The HIV/AIDS pandemic has become a public health threat in communities throughout the United States. While the discovery of antiretroviral combination drug therapies, or "drug cocktails," directly resulted in the first overall decrease in both AIDS cases and AIDS-related deaths in the United States, the overall rate of HIV transmission has not mirrored this trend.

Since the beginning of the HIV/AIDS pandemic, there have been specific communities and population groups throughout the United States that have been and continue to be disproportionately infected with and affected by HIV, who account for the large majority of U.S. AIDS cases and who are more likely to die from an AIDS-related illness.

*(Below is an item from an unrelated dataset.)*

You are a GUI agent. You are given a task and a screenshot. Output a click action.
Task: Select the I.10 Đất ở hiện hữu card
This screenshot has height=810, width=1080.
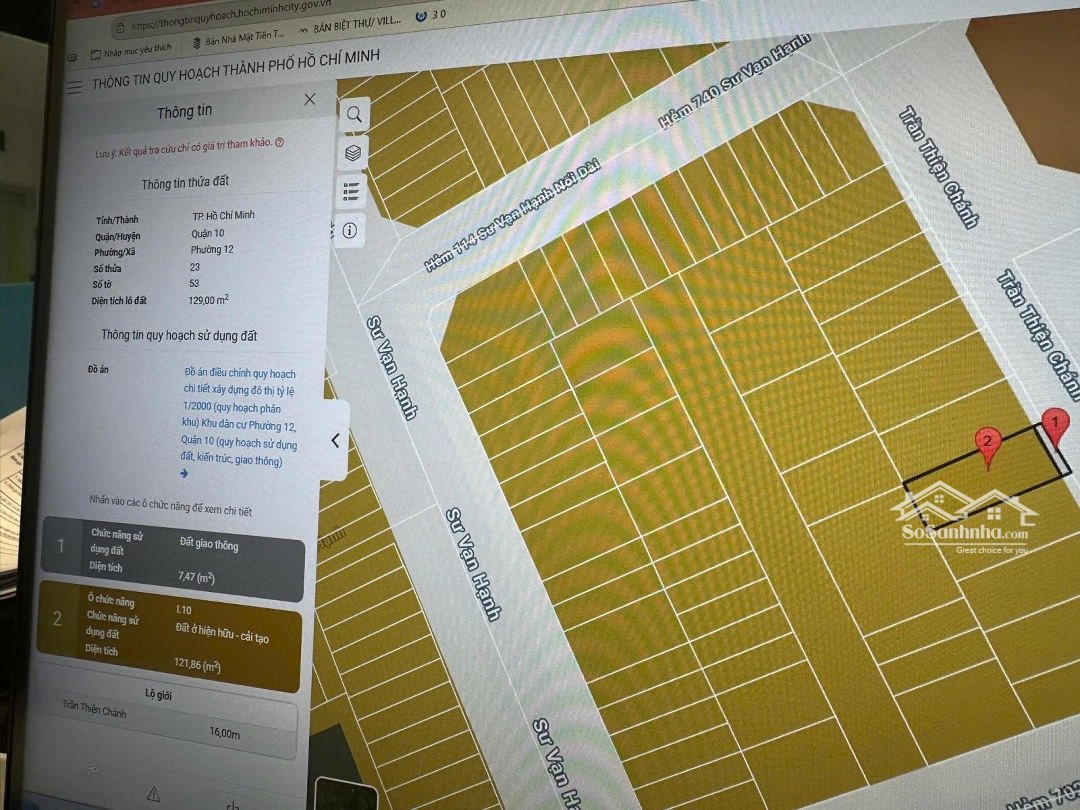[x=170, y=635]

Racial and ethnic minority groups, particularly African Americans and Latinos, women, and men who have sex with men (MSM) represent the population groups in the United States that are at the highest risk of becoming infected with HIV. This remains true despite the fact that more is known now about HIV prevention than in past years and antiretroviral drugs, which significantly increase the time lapse between HIV infection and AIDS development, have been discovered. So why does the paradox exist?

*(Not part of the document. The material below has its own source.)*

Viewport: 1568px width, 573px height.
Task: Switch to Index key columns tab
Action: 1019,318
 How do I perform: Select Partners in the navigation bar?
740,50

Social barriers play integral roles in challenging the messages behind HIV/AIDS awareness and education efforts. This is particularly true in African-American and Latino communities where many still equate HIV/AIDS with homosexuality or drug use. As long as HIV/AIDS prevention and education initiatives lack community support, including that from the faith and political communities, this epidemic will continue to disproportionately affect African Americans and Latinos.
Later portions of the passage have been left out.